» Stated exercise
Copy the lines below verbatim, from the line with "relevant [641, 768]" up to and including the line with "and is located at coordinates (676, 434).".

◇ ◇ ◇ ◇ ◇ ◇ ◇

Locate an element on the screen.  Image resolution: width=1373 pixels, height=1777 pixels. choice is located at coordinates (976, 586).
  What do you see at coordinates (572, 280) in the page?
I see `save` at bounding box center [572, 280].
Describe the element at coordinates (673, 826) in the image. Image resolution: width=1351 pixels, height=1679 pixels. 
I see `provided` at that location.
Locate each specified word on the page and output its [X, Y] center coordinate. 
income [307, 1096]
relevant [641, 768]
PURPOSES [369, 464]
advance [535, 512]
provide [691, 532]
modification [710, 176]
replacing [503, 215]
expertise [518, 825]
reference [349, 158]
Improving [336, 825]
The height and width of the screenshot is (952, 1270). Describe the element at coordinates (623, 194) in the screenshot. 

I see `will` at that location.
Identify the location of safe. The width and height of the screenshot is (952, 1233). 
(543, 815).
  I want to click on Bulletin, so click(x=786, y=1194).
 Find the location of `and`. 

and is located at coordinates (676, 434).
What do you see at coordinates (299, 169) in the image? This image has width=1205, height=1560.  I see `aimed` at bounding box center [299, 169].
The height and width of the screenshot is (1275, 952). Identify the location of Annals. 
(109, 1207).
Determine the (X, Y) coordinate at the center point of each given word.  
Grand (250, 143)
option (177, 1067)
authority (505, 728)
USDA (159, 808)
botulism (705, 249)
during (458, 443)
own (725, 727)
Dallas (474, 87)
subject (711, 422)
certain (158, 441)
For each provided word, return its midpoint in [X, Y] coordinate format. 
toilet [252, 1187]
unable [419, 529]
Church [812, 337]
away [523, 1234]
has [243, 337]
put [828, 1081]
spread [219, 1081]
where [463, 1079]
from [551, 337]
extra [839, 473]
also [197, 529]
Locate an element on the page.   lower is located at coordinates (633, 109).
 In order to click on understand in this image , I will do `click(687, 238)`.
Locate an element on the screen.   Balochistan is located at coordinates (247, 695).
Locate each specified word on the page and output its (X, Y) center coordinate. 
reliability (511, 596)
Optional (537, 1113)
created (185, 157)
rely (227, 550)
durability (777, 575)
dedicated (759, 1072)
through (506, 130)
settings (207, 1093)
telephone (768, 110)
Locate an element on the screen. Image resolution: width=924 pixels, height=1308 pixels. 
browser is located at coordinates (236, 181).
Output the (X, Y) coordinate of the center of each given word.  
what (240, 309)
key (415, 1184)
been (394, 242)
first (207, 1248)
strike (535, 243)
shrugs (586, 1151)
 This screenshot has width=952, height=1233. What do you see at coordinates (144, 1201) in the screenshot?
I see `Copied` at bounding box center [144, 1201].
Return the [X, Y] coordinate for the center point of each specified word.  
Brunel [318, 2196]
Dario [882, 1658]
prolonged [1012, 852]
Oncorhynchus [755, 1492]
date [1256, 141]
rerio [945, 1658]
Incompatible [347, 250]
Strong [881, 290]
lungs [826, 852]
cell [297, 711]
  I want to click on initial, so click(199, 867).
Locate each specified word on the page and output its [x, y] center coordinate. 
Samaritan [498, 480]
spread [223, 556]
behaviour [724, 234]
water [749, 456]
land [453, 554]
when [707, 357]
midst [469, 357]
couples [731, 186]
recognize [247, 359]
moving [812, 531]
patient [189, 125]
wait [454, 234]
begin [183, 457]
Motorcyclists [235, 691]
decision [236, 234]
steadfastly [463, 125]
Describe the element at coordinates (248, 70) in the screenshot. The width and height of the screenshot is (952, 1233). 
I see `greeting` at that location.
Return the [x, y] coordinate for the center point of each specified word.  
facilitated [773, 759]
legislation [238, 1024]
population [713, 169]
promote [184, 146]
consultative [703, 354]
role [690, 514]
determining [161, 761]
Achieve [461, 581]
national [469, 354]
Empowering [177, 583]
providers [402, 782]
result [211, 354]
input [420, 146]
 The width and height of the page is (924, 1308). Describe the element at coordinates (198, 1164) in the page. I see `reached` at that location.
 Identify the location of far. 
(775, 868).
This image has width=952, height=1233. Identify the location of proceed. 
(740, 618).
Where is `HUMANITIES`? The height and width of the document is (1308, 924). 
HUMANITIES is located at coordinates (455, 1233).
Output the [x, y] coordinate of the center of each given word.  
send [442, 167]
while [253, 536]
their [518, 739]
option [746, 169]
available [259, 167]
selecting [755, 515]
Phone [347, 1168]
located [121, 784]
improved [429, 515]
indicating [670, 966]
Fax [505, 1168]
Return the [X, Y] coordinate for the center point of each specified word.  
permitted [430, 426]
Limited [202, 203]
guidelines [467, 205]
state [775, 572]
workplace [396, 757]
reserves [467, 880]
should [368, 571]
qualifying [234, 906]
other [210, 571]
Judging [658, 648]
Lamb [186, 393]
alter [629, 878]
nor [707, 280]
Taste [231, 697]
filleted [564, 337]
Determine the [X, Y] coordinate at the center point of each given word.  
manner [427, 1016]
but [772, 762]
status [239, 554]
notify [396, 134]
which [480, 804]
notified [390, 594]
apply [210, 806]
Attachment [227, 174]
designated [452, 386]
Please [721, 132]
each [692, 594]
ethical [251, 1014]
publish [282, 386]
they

◇ ◇ ◇ ◇ ◇ ◇ ◇

» Written solution
relevant [641, 768]
PURPOSES [369, 464]
advance [535, 512]
provide [691, 532]
modification [710, 176]
replacing [503, 215]
expertise [518, 825]
reference [349, 158]
Improving [336, 825]
The height and width of the screenshot is (952, 1270). Describe the element at coordinates (623, 194) in the screenshot. 

I see `will` at that location.
Identify the location of safe. The width and height of the screenshot is (952, 1233). 
(543, 815).
  I want to click on Bulletin, so click(x=786, y=1194).
 Find the location of `and`. 

and is located at coordinates (676, 434).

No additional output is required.